## [Collected data entries]
··········
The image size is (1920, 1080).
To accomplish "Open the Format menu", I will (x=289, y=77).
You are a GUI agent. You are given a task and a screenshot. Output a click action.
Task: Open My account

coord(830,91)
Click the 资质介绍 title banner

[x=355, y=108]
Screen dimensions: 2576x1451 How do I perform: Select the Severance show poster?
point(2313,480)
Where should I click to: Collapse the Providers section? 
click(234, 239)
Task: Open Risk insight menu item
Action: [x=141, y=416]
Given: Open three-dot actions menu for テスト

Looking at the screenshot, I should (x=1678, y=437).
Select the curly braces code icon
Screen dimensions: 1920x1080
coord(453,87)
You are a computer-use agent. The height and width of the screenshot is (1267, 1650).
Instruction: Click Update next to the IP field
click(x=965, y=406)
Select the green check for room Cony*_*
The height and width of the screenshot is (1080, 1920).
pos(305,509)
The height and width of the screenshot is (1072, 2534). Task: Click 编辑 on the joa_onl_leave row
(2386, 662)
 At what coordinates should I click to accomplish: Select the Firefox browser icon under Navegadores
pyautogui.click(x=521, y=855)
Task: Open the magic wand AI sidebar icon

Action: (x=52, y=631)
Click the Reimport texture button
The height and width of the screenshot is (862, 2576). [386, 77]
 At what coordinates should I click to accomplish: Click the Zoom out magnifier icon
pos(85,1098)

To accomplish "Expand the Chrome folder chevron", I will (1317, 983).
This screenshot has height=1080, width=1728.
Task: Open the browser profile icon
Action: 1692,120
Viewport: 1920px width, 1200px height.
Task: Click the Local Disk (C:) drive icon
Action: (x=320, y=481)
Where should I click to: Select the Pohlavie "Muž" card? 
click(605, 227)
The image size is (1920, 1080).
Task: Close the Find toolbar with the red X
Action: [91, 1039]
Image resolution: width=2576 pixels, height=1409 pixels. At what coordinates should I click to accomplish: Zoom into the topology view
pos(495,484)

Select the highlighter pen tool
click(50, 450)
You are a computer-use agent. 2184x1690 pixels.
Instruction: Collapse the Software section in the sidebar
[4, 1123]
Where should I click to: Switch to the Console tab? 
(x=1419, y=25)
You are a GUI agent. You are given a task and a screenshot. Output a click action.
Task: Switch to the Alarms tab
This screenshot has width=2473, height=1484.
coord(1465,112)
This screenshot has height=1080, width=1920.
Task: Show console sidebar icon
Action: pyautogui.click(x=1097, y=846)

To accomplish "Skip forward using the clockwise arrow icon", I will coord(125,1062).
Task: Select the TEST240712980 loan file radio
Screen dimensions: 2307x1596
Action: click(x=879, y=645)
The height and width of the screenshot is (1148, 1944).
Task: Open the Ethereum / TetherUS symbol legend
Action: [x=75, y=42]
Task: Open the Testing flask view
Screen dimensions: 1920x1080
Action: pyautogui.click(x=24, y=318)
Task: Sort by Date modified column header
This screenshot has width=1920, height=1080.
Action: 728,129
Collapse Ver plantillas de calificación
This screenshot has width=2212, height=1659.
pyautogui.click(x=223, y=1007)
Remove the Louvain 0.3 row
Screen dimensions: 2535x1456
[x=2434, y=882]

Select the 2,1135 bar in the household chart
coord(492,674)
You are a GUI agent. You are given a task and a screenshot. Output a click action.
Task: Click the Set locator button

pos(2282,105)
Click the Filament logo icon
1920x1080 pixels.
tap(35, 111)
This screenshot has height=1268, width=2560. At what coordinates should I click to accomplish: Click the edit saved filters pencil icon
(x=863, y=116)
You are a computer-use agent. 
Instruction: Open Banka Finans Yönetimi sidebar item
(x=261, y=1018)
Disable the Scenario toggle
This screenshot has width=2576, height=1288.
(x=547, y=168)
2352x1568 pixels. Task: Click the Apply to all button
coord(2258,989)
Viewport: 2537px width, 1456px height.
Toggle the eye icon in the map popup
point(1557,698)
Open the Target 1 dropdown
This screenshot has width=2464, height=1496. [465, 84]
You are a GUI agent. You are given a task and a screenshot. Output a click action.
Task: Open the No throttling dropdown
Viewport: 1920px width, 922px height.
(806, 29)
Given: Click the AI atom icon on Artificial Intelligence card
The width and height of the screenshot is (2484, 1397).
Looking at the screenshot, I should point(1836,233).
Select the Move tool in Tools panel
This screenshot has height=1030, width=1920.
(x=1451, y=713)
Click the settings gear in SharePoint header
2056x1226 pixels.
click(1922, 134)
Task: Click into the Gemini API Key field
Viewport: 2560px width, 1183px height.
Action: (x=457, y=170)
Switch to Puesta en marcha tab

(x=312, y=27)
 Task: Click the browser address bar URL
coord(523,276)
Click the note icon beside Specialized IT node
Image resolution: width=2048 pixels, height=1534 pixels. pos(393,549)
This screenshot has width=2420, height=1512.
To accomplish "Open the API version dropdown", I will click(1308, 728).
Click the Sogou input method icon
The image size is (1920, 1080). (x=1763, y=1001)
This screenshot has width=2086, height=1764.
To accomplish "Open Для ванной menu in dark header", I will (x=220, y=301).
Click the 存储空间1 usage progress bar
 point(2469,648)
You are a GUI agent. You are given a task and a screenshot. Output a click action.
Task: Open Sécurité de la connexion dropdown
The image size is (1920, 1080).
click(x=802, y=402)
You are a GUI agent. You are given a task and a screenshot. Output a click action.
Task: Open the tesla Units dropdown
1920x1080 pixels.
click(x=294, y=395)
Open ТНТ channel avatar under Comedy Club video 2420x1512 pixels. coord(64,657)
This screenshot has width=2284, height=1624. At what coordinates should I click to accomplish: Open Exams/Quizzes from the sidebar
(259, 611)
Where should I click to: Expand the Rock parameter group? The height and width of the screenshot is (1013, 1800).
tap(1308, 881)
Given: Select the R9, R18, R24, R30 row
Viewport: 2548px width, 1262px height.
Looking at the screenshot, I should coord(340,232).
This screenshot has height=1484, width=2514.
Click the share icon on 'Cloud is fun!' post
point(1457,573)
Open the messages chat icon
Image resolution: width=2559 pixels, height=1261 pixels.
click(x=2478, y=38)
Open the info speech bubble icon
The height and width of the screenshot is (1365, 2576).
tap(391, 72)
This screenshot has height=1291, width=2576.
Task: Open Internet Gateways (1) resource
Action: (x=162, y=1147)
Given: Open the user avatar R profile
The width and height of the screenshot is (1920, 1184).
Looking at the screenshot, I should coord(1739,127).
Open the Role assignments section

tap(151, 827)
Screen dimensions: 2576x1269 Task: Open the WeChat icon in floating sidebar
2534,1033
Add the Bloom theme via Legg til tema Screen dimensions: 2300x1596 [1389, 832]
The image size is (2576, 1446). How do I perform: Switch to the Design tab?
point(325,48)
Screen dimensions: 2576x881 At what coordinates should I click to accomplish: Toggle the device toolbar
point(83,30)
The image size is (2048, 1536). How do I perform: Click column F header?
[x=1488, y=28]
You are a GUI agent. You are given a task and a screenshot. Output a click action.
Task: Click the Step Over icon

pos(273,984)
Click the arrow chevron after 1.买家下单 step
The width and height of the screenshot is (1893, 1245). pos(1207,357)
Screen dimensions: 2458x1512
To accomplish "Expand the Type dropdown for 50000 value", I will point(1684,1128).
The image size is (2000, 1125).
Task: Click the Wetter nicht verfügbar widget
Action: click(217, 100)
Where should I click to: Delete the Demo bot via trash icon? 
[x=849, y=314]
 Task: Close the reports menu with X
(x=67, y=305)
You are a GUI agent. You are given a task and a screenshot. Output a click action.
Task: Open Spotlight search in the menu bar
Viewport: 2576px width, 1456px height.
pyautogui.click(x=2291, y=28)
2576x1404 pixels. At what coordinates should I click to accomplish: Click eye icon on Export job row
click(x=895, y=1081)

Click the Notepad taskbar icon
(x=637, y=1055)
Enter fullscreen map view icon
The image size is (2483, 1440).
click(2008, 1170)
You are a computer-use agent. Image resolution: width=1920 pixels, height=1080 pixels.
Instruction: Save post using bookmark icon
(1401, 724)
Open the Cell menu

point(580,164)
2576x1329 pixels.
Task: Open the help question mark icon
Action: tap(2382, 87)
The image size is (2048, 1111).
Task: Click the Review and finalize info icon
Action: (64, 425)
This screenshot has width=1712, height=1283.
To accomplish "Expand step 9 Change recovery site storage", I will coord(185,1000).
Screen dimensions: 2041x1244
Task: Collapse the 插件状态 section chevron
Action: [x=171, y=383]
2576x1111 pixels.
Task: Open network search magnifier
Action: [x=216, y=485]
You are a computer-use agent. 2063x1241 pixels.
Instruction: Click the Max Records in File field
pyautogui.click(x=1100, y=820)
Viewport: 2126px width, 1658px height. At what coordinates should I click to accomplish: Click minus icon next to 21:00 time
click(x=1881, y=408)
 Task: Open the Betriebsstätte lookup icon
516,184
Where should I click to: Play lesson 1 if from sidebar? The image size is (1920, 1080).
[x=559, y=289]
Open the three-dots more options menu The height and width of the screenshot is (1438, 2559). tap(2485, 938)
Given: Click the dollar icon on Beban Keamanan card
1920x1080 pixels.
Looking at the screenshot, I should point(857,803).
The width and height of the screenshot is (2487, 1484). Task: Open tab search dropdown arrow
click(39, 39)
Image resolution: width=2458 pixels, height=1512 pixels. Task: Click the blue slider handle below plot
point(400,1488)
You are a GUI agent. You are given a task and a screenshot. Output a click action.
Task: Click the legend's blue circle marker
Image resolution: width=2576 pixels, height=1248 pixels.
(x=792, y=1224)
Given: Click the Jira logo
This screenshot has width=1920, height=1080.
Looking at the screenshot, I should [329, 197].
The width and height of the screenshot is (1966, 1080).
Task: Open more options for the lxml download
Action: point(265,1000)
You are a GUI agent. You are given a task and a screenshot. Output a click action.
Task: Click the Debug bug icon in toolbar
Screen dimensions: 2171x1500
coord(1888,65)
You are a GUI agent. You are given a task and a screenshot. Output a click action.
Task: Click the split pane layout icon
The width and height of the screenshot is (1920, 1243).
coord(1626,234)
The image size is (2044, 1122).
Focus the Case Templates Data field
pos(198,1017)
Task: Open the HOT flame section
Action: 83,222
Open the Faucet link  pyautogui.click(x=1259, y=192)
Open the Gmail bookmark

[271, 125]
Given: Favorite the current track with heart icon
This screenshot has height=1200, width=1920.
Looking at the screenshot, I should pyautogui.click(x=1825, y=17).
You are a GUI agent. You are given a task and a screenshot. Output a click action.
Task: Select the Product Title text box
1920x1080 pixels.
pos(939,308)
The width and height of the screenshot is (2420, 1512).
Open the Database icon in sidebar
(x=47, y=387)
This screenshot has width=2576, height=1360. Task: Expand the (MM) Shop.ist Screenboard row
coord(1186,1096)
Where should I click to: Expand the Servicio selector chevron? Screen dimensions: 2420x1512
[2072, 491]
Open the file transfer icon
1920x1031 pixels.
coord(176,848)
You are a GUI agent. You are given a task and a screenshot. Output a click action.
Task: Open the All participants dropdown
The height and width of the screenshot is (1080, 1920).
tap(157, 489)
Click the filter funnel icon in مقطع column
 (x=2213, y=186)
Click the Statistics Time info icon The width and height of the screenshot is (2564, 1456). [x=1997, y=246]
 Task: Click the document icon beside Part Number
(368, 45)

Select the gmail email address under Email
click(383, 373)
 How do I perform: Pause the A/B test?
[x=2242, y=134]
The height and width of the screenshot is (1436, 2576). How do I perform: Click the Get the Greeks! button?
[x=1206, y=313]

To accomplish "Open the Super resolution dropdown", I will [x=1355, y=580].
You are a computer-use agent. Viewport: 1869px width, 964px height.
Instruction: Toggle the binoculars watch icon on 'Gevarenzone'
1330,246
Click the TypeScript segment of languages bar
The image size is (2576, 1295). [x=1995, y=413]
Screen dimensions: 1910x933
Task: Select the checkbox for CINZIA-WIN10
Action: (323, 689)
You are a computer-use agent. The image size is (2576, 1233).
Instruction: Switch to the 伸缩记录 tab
··········
## [Task instructions]
Each line above with the word "avatar" needs to be copied.

## [Response to the task]
Open ТНТ channel avatar under Comedy Club video 2420x1512 pixels. coord(64,657)
Given: Open the user avatar R profile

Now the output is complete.